Slandering you’s no part of my intention,
But to set to right the evils that I mention.”
“Of every ordre som shrewe is, pardee,
And God forbede that al a compaignye
Sholde rewe o singuleer mannes folye.
To sclaundre yow is no thyng myn entente,
But to correcten that is mys I mente.”
In any case, a very honest, yet gullible chantry priest was asked by this canon to lend him money, which the canon repaid within the agreed upon time. He then asked the priest if he would like to see a miracle, brought about by alchemy. The priest was delighted, and once the ingredients were prepared, the canon threw a crucible into the powder. With the fire going, the canon made the priest take over. Yet unbeknownst to him, the canon had a piece of beechwood charred to look like coal, inside which he had placed some silver filings, blocking the hole with some wax. He soon professed that the priest was doing it wrong, took over the preparations and covertly put his beechwood into the fire, just above the crucible. The canon performed two more deceitful tricks with the silver, having the priest discover it. Overjoyed, the priest buys the powder from the canon, but, of course, all his experiments come to naught.
“Gentlemen, think, there has been strife of old
In every class waged between men and gold,
So fierce there’s hardly any to be had.
Alchemy has made many people mad
And on my word I think it may well be
The greatest reason for its scarcity ……
So I conclude; since God will not allow
Philosophers to tell their pupils how
To find this stone, no doubt it’s better so,
And my advice would be to let it go.
Make God your adversary for a whim
And work at what is contrary to Him
And to His will, and you will never thrive
Though you transmute as long as you’re alive.
Aye, there’s the point for which my tale began,
And may God prosper every honest man!
“Considereth, sires, how that, in ech estaat,
Bitwixe men and gold ther is debaat
So ferforth that unnethes is ther noon.
This multiplying blent so many oon
That in good feith I trowe that it bee
The cause grettest of swich scarsetee ……..

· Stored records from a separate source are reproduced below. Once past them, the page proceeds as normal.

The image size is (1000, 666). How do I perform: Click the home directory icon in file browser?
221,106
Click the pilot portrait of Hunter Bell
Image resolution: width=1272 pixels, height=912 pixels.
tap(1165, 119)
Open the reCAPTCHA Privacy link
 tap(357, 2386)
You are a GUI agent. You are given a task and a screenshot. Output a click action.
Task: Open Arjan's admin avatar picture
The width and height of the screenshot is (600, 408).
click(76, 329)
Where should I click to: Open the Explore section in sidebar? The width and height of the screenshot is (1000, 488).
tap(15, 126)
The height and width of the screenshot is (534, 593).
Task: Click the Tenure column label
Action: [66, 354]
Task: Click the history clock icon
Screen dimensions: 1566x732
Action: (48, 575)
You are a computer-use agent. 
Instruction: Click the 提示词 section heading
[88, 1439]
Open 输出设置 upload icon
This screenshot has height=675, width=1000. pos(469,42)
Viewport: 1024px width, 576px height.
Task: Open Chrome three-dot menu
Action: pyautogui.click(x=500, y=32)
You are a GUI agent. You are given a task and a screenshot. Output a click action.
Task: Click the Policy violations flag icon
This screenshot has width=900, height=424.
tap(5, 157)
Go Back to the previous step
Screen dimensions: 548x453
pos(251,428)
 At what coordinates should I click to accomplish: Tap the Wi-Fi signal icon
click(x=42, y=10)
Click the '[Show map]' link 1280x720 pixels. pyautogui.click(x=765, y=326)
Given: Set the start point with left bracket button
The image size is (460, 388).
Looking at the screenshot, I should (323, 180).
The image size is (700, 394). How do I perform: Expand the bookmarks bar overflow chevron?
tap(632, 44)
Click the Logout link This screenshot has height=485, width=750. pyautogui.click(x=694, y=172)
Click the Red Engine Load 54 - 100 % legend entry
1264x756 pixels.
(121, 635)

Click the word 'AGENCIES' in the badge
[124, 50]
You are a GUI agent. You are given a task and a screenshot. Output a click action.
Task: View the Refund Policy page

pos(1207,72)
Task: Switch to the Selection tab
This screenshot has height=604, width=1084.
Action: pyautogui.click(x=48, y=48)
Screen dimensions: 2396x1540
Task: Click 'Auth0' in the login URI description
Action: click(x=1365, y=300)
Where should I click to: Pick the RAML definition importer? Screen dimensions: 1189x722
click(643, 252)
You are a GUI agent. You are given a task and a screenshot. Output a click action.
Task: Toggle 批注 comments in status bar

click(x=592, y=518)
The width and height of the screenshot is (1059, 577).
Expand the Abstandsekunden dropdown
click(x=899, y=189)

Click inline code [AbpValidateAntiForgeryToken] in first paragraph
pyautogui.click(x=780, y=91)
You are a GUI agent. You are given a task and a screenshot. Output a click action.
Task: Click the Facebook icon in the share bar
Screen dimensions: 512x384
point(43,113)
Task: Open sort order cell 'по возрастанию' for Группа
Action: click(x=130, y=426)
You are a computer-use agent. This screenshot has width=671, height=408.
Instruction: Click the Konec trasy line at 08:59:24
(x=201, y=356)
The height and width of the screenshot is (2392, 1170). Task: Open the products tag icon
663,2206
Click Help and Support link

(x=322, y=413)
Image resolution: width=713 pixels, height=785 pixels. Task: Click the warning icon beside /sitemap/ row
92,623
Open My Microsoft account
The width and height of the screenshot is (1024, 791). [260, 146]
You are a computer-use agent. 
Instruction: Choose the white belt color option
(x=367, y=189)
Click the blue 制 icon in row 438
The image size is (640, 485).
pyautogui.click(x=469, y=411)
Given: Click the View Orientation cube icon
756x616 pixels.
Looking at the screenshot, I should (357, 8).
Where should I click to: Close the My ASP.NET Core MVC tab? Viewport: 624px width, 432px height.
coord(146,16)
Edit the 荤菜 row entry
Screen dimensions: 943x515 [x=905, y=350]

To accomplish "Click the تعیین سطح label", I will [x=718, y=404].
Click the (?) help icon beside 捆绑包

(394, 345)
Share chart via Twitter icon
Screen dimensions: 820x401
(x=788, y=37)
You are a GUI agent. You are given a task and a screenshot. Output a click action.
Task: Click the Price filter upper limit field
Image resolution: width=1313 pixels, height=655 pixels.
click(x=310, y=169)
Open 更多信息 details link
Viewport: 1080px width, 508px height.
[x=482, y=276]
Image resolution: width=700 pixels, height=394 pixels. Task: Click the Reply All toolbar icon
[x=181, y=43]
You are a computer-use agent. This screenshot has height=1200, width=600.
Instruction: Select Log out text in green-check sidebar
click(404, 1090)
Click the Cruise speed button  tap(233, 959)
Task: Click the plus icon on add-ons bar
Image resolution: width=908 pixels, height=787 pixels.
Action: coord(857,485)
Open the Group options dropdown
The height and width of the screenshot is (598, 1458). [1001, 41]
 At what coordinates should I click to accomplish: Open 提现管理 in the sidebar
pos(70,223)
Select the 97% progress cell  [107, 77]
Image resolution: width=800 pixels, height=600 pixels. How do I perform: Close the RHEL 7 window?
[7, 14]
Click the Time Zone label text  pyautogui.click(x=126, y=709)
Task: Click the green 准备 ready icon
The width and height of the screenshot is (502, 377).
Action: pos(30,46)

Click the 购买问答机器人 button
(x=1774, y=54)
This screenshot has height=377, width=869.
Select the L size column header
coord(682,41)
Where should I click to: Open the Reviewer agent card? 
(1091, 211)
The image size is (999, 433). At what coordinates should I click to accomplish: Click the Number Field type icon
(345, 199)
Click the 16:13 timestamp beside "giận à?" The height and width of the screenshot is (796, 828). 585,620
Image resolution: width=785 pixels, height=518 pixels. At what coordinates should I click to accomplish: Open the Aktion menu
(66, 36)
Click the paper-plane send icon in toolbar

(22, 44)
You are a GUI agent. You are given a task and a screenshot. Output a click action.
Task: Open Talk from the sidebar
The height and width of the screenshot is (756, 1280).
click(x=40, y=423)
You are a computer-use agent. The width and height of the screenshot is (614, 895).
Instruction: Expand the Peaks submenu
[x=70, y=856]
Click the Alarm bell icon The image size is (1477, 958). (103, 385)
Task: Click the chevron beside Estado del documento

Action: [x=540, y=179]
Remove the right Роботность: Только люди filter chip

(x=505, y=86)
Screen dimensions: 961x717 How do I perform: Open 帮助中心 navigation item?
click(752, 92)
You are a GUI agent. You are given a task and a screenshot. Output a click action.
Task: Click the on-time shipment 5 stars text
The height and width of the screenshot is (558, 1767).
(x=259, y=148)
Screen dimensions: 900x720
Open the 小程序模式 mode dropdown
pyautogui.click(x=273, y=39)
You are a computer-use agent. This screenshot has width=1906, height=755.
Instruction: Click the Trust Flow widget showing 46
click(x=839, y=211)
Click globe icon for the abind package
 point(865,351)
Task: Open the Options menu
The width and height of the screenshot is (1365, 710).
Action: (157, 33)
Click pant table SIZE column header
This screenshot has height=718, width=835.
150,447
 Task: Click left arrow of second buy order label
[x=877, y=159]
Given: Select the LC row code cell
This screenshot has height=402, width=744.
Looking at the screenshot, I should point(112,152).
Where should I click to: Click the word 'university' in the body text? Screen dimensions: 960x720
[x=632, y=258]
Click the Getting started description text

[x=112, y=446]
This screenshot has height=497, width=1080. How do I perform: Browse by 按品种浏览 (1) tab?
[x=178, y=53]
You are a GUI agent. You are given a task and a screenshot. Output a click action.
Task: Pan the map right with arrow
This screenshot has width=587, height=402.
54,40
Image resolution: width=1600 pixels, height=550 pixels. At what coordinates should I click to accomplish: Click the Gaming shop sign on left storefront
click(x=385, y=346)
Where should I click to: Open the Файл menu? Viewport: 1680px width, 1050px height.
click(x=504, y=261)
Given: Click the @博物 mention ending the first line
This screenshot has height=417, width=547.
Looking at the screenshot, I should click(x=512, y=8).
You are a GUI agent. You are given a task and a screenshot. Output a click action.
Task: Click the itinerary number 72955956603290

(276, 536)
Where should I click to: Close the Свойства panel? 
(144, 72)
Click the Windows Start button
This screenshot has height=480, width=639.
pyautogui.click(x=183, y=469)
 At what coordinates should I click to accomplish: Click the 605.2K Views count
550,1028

Thanne conclude I thus, sith that God of hevene
Ne wil nat that the philosophres nevene
How that a man shal come unto this stoon,
I rede, as for the beste, lete it goon.
For whoso maketh God his adversarie,
As for to werken any thyng in contrarie
Of his wil, certes, never shal he thryve,
Thogh that he multiplie terme of his lyve.
And there a poynt, for ended is my tale.
God sende every trewe man boote of his bale!”
|Alchemist Sendivogius (1867)
The two characters in this tale. the Canon and his Yeoman, are not part of the original group of pilgrims. Chaucer appears to have inserted them to address the crime of alchemy and its exploitation and debasements. Curiously, references to dishonest alchemists were rare during Chaucer’s time, as alchemy only began in the 14th & 15th centuries and did not become truly popular until the Renaissance. Even so, Chaucer’s knowledge of alchemy appears to be detailed and accurate as was supported by a 17th century examination of this tale.